Tribunal Administratif de la Guadeloupe — Décision N° TA105-2201252

lundi 23 décembre 2024

JuridictionTribunal Administratif de la Guadeloupe
SectionTribunal Administratif de la Guadeloupe
N° DossierTA105-2201252
TypeDécision
RecoursPlein contentieux
PublicationC
Formation2ème Chambre

Texte intégral

Vu la procédure suivante :

Par une requête et un mémoire, enregistrés le 14 novembre 2022 et le 8 septembre 2023, la société par actions simplifiée unipersonnelle (SASU) Le relais de la relève, représentée par Me Nancy Pierre-Louis, demande au tribunal :

1°) d'annuler la décision du 15 juin 2022 de la direction régionale des finances publiques de la Guadeloupe en ce qu'elle a réintégré dans la base d'imposition, la valeur des tickets libellés " effacement " au titre de l'exercice 2017 à 2019 ;

2°) de mettre à la charge de l'Etat la somme de 3 500 euros en application de l'article L. 761-1 du code de justice administrative ;

Elle soutient que :

- lors de la réunion de la commission départemental des impôts directs (CDI), elle n'a pas été informée de la mise à disposition du rapport de service ainsi que des documents relatifs à son dossier au secrétariat ni de la possibilité de se faire représenter par un mandataire dûment

habilité ;

- ces irrégularités vicient la procédure de rectification menée par l'administration ;

- la décision de réintégration des tickets générés avant encaissement dans son chiffre d'affaires est entachée d'erreurs de fait.

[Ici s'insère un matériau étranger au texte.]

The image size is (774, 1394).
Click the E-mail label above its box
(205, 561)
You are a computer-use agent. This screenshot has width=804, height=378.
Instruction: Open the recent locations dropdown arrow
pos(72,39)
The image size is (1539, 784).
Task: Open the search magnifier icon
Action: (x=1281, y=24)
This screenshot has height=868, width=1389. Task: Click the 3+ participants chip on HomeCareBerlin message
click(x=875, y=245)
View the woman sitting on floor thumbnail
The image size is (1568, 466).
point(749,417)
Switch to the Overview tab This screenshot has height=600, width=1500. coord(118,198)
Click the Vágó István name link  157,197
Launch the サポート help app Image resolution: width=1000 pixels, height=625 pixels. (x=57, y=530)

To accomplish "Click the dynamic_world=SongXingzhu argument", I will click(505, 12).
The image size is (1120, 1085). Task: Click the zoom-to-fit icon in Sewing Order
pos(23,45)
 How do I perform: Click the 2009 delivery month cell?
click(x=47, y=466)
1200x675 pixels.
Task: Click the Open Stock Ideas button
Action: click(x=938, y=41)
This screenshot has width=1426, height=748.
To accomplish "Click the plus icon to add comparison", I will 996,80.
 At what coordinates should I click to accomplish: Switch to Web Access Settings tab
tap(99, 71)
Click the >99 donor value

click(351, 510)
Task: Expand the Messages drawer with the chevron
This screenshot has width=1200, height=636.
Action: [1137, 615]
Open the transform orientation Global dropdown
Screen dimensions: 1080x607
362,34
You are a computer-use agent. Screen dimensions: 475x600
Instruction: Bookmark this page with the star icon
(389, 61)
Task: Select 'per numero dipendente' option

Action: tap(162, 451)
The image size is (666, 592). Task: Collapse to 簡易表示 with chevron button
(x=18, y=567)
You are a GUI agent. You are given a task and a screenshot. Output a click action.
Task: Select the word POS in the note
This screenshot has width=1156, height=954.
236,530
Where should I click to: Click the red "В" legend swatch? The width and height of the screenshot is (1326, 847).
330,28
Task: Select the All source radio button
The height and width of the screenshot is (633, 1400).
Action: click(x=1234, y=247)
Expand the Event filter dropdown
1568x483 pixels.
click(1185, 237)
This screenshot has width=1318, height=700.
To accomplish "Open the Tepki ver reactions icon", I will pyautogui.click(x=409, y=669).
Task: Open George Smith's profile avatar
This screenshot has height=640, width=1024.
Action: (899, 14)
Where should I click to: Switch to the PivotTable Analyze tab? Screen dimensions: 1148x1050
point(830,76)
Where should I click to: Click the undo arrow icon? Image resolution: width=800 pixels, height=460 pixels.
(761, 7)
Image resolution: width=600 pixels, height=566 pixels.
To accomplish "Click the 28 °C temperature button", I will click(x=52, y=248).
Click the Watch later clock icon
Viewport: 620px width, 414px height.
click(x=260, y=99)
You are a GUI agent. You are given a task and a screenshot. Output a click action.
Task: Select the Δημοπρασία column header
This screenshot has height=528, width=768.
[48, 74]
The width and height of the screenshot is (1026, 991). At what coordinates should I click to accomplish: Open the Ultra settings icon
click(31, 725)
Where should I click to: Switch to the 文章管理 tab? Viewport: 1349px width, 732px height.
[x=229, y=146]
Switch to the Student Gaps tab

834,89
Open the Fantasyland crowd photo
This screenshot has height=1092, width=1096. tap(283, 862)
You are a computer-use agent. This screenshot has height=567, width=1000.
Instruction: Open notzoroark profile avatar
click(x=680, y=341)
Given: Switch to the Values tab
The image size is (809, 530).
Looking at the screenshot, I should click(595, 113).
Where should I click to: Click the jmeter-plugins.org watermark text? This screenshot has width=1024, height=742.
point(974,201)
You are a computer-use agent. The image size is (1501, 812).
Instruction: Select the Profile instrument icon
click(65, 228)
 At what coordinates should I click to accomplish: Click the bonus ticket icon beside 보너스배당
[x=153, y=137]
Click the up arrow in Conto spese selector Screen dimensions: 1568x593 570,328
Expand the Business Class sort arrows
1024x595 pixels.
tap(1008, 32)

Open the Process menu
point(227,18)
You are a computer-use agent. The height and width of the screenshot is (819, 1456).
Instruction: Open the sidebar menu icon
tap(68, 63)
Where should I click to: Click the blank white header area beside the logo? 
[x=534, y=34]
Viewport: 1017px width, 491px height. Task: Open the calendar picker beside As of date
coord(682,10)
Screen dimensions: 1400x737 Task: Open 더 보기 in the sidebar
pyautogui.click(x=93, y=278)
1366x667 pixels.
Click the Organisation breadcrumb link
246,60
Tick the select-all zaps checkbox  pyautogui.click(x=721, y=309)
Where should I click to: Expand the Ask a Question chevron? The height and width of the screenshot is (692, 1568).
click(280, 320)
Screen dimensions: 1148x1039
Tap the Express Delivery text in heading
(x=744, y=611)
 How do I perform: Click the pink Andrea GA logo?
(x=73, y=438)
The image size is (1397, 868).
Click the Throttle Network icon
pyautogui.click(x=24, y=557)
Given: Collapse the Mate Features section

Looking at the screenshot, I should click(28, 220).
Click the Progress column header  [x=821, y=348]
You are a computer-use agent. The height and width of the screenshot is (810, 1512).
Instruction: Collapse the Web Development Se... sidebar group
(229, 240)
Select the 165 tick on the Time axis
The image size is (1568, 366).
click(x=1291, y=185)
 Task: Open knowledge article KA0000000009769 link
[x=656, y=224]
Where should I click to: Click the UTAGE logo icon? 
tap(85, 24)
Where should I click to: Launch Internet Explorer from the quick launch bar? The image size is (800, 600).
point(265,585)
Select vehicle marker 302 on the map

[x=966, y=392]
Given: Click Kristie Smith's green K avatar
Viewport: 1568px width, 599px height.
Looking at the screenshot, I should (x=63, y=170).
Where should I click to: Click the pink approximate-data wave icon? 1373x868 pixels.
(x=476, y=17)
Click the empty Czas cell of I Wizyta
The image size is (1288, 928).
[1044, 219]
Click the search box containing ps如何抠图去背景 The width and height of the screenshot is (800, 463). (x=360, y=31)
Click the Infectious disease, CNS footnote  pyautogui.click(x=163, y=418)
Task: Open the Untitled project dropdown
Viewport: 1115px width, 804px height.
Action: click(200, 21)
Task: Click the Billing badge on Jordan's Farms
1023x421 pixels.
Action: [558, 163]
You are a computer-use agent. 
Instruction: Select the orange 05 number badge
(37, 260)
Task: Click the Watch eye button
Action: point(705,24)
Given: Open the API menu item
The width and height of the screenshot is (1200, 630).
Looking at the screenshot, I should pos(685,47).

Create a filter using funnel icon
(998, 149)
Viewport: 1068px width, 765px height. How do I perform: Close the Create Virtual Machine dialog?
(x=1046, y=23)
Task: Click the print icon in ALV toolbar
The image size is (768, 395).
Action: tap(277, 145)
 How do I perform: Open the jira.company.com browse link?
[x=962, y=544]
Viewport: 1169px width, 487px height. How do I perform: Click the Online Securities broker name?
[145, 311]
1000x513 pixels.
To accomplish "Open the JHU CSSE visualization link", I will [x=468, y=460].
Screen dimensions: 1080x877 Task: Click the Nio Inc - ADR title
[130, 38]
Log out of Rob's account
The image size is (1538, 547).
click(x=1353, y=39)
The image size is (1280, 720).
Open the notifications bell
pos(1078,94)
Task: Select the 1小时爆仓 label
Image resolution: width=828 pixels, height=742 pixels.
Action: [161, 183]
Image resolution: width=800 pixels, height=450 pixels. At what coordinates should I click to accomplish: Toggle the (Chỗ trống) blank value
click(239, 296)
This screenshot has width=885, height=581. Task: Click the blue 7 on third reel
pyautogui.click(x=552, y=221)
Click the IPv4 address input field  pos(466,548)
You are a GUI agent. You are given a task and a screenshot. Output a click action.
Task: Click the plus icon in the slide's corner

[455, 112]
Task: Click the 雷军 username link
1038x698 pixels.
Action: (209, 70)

Par un mémoire en défense enregistré le 27 février 2023, la direction régionale des finances publiques de Guadeloupe conclut à l'irrecevabilité de la requête.

Par ordonnance du 31 août 2023, la clôture d'instruction a été fixée au 20 septembre 2023.

Par courrier du 2 décembre 2024, les parties ont été informées, en application des dispositions de l'article R. 611-7 du code de justice administrative, de ce que le jugement était susceptible d'être fondé sur un moyen relevé d'office, tiré de l'irrecevabilité des conclusions à fin d'annulation formées contre la décision du 15 juin 2022.

Vu :

- les autres pièces du dossier ;

Vu :

- le code général des impôts et le livre des procédures fiscales ;

- le code de justice administrative.

Les parties ont été régulièrement averties du jour de l'audience.

Ont été entendus au cours de l'audience publique :

- le rapport de Mme Biodore,

- les conclusions de M. Sabatier-Raffin, rapporteur public.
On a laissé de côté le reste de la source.